## The problem
Write out the part of the passage on hyaluronic acid injections that starts at the words "What Are Hyaluronic" and ends after the words "many different forms.".

In most cases, rooster combs (the red part atop the head) provide medical hyaluronic acid. In joint diseases, such as osteoarthritis, hyaluronic acid can help reduce pain by affecting the degree to which your bones have contact.
What Are Hyaluronic Acid Injections Used For?
Just like pistons in a cylinder, the friction between bones caused by a loss in cartilage can lead to abrasions on both sides. Unlike an engine, bone abrasions can also result in painful bony growths (called bone spurs) and nerve pain. Hyaluronic acid can help prevent this for some time, the same way motor oil lubricates the cylinders of an engine block. Hyaluronic acid is sold in many different forms.
It can be taken orally, applied as eye drops, or as the active ingredient in a topical ointment. But when applied for knee pain, it must be applied via injection. Hyaluronic acid injections target the area where the cartilage has broken down enough to require medical intervention. The mechanism of action behind a hyaluronic acid injection for the knees is threefold.
- First, the acid itself acts as a natural lubricant. It helps reduce bone-on-bone friction and improve shock absorption.

## Data for analysis
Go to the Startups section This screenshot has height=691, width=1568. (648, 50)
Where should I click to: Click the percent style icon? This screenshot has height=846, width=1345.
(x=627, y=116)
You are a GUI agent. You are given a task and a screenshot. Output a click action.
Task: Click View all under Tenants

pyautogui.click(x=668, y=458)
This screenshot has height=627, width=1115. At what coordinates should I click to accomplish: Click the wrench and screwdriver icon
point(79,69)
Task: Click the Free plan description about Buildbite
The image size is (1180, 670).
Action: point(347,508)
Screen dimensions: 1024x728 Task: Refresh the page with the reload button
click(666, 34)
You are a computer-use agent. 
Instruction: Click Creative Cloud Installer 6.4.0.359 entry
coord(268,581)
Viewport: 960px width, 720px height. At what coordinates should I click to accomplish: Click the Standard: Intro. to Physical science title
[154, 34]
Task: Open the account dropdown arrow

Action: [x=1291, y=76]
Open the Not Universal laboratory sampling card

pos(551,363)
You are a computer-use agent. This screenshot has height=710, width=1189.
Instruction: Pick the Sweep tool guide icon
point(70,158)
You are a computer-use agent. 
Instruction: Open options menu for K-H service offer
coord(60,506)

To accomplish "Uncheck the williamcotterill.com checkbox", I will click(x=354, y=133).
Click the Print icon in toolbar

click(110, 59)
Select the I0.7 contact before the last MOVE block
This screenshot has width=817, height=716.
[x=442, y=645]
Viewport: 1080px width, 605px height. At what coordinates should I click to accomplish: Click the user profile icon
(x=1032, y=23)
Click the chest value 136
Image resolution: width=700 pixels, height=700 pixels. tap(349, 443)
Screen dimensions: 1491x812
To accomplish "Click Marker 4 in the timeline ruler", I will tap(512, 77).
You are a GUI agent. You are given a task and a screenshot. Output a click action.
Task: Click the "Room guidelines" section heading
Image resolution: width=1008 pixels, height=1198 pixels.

## Expected answer
What Are Hyaluronic Acid Injections Used For?
Just like pistons in a cylinder, the friction between bones caused by a loss in cartilage can lead to abrasions on both sides. Unlike an engine, bone abrasions can also result in painful bony growths (called bone spurs) and nerve pain. Hyaluronic acid can help prevent this for some time, the same way motor oil lubricates the cylinders of an engine block. Hyaluronic acid is sold in many different forms.